Data for processing.
++++++++
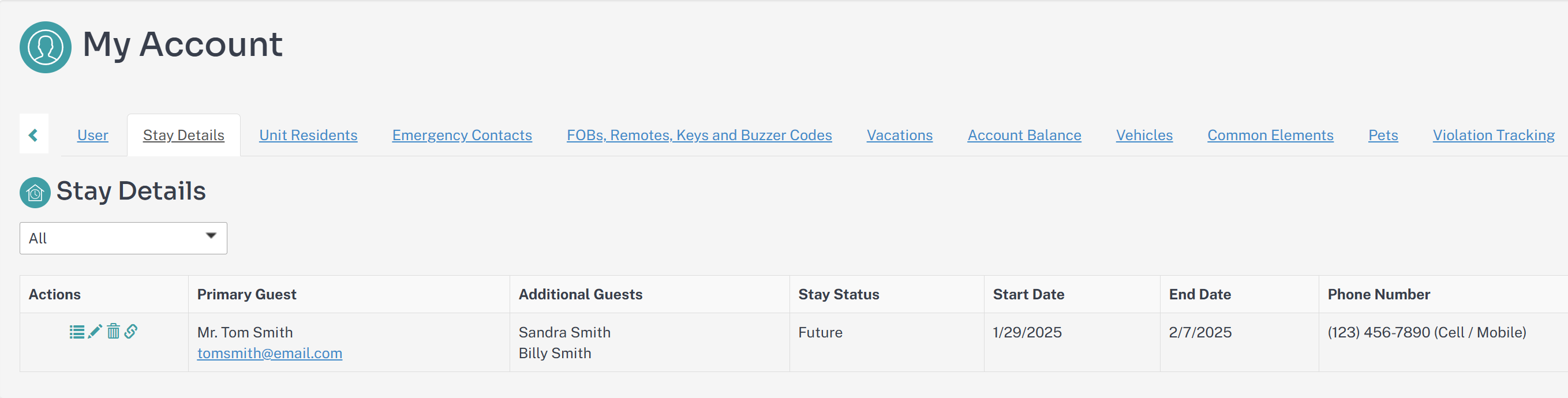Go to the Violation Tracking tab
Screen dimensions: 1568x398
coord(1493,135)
++++++++
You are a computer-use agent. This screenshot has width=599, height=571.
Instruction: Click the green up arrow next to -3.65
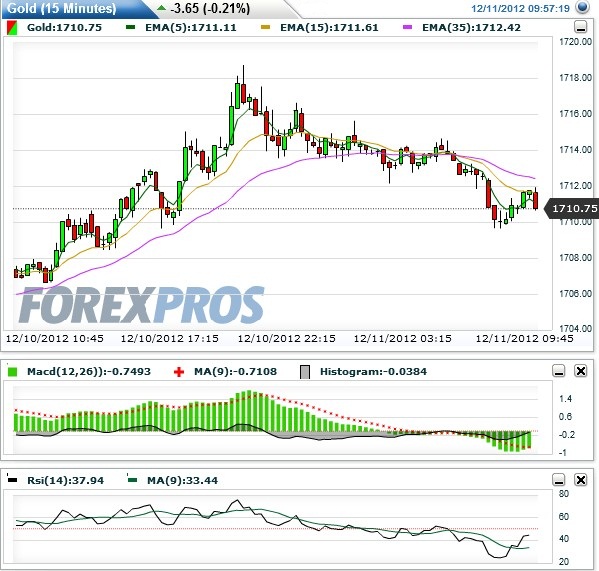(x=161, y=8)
++++++++
Given problem. Locate every line above that contains the word "green" and copy each of those lines in full.

Output for this task.
Instruction: Click the green up arrow next to -3.65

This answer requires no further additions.